店長、どうしてアイツを雇ったりなんかしたんですか。お客さんが怯えて来なくなっちゃいますよ?

店長

うーん。まぁ、悪い子じゃなさそうだったから

赤ずきん

狼さん、これからよろしくね

お! おう……

 人と関わることをなるべく避けて来た俺だったが、彼女にどうしても近づきたく、レジの仕事を選んだ。
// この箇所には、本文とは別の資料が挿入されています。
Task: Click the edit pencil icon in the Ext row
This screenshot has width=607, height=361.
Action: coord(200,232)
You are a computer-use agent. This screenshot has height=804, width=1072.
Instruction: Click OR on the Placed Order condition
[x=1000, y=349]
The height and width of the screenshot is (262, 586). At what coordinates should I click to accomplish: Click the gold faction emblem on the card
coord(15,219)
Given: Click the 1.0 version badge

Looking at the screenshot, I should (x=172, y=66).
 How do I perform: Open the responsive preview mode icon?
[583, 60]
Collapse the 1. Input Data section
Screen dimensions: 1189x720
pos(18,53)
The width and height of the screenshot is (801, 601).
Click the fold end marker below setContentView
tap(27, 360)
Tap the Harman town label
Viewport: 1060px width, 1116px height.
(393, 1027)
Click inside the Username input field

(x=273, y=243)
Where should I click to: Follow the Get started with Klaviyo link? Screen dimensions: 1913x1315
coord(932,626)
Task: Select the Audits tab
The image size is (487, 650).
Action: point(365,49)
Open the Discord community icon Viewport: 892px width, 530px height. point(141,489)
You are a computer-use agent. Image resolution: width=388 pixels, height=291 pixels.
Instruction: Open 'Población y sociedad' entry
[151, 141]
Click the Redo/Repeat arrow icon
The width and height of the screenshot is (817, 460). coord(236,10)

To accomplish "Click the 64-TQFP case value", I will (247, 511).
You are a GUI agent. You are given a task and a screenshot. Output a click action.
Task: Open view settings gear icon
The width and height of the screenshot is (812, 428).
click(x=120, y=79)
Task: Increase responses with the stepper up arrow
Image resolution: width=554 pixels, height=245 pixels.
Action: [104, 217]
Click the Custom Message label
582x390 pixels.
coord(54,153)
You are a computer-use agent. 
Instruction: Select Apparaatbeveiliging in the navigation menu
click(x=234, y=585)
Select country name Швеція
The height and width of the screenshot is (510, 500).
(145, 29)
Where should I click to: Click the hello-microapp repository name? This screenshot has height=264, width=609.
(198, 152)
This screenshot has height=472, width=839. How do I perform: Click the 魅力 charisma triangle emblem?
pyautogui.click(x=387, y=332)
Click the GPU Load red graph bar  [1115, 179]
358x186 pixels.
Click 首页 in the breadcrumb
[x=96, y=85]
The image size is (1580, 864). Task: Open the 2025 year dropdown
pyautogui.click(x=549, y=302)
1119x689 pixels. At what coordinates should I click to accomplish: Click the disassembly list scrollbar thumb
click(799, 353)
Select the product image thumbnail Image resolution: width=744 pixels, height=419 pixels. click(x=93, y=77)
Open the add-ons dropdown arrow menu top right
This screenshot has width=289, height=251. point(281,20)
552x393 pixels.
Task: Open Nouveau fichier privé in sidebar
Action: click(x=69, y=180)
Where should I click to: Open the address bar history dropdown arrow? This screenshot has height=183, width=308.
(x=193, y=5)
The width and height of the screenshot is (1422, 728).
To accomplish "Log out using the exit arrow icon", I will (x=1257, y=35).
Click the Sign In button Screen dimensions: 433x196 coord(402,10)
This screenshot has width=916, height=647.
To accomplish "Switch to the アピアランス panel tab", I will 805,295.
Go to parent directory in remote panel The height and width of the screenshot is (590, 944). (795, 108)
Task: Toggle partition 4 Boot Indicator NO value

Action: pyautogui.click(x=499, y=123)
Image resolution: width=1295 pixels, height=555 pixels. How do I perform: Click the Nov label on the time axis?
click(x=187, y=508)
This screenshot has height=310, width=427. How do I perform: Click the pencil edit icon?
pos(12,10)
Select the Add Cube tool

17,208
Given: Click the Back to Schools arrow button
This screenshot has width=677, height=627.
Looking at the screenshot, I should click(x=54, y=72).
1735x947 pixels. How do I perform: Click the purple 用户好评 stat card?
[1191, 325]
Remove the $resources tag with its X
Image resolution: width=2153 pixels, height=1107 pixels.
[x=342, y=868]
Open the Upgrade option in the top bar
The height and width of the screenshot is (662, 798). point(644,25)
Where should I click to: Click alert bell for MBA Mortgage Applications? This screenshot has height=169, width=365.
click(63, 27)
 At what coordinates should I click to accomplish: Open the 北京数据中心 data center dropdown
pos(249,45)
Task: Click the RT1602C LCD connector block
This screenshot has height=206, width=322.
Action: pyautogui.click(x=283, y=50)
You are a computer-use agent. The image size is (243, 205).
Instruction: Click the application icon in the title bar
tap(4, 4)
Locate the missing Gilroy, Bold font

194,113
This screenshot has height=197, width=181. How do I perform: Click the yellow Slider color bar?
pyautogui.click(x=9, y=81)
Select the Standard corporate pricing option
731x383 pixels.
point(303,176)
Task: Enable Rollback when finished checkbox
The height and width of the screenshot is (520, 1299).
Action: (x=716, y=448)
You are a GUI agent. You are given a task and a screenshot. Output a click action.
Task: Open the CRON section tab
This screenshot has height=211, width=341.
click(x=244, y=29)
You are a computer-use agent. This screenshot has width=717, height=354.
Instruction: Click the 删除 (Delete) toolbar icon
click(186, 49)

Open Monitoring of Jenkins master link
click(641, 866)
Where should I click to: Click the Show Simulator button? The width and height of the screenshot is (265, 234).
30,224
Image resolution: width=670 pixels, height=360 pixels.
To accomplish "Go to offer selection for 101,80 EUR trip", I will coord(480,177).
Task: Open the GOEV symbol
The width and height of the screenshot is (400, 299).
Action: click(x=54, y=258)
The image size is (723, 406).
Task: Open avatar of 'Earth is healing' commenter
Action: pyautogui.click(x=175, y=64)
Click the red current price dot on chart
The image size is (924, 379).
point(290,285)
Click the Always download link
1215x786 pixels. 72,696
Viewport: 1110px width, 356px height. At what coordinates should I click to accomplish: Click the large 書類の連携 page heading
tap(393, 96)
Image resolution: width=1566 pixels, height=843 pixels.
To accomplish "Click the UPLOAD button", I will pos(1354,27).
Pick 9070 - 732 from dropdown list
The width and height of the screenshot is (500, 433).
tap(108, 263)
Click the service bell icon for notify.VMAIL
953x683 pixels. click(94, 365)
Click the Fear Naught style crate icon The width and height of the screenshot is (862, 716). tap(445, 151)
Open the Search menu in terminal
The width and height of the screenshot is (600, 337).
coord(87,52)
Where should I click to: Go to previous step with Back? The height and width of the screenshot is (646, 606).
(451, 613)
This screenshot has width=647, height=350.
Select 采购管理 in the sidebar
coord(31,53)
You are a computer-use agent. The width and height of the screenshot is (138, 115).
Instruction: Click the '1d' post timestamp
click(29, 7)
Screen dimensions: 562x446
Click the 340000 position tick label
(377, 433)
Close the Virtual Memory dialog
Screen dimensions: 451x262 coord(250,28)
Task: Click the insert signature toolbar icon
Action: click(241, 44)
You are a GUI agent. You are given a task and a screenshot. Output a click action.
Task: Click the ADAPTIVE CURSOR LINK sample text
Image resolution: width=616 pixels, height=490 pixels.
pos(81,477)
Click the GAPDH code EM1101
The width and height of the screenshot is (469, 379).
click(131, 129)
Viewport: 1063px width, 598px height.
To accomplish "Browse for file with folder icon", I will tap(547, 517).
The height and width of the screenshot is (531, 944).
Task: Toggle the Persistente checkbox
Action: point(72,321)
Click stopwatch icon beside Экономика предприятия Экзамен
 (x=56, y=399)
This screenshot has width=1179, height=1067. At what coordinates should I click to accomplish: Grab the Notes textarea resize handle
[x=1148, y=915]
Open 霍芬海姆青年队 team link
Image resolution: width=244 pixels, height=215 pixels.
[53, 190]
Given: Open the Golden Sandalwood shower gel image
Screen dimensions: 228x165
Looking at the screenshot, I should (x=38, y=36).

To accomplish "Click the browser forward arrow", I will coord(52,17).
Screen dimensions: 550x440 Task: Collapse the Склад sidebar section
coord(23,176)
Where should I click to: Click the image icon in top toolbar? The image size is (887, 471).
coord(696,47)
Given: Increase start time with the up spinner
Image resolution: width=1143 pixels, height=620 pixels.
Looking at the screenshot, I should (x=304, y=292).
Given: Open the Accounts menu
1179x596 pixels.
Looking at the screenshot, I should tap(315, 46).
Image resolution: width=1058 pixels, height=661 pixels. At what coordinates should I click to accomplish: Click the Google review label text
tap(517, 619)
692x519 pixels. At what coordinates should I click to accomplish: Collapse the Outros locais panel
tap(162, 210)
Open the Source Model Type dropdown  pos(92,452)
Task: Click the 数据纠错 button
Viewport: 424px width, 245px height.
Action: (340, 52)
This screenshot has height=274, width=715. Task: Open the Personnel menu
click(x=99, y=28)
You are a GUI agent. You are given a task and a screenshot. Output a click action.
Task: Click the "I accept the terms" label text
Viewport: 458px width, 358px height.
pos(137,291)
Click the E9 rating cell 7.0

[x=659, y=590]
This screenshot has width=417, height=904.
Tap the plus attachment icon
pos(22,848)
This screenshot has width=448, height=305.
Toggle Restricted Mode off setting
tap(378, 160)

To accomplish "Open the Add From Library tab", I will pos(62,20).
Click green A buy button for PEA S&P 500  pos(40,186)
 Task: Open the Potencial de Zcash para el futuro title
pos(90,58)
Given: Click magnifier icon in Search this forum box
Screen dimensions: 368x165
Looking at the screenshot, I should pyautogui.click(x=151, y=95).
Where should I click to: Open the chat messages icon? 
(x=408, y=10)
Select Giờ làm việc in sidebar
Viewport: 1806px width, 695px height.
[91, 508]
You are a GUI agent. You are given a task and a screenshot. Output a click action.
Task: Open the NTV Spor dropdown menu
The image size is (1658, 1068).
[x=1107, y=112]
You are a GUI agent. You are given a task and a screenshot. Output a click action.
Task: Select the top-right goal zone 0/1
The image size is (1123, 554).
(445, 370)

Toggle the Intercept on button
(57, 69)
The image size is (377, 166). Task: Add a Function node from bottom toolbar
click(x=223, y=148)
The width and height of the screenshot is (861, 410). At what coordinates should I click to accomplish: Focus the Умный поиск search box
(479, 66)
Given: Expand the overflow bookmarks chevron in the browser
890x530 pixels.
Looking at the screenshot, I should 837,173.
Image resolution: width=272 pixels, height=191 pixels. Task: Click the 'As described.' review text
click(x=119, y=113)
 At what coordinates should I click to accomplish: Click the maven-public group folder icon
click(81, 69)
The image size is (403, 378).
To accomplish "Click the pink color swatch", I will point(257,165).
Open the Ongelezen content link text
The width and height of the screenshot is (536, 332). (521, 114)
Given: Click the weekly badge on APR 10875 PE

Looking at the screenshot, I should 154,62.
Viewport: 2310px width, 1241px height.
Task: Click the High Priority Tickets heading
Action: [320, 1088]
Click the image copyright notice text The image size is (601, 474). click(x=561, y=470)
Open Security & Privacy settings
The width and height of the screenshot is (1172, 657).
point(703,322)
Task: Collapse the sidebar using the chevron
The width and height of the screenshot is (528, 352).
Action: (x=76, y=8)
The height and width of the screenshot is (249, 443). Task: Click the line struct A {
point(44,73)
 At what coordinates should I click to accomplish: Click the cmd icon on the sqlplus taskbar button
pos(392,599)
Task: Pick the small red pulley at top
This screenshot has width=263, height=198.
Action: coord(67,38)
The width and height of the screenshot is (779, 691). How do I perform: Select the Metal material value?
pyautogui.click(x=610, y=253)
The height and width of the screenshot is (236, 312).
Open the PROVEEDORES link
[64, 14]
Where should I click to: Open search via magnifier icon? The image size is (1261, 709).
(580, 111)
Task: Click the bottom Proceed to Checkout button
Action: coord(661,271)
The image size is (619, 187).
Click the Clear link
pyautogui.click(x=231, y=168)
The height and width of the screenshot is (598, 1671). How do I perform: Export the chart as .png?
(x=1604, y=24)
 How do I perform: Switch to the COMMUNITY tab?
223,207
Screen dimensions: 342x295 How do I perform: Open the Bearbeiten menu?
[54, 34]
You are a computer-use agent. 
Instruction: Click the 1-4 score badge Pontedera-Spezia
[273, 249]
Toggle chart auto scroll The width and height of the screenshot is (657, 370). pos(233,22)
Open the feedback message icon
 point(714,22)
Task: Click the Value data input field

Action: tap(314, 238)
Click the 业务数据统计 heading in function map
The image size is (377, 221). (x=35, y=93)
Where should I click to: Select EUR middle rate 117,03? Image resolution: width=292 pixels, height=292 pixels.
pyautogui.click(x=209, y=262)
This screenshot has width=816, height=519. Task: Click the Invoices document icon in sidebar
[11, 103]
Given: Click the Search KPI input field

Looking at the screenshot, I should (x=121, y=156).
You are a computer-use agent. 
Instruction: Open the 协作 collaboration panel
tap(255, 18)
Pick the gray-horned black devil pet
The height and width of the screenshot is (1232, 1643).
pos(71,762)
 レジは色々と大変だったが、この業務を選んで正解だったと思う。何せ、彼女に何度も話しかけてもらえるから!

赤ずきん

……は、はい

 あれ? 普段は笑顔の彼女の表情が曇った。

 どうしてそんな顔をするのか気になって様子を見ていると、お客様がマスクをしており、何を喋っているのか聞き取れていない様子だった。俺は耳が良いからよく聞こえるけど……教えてあげたいな。

赤ずきん

……あ、あの……

 聞こえませんでしたと言うのか。それとも、もう一度お願い致しますと言うのか。はたまた聞き流すのか?

赤ずきん

よく聞こえなかったので、狼さんに聞いて来ますね!! 

はい!?

 ……それは余計に失礼な気が。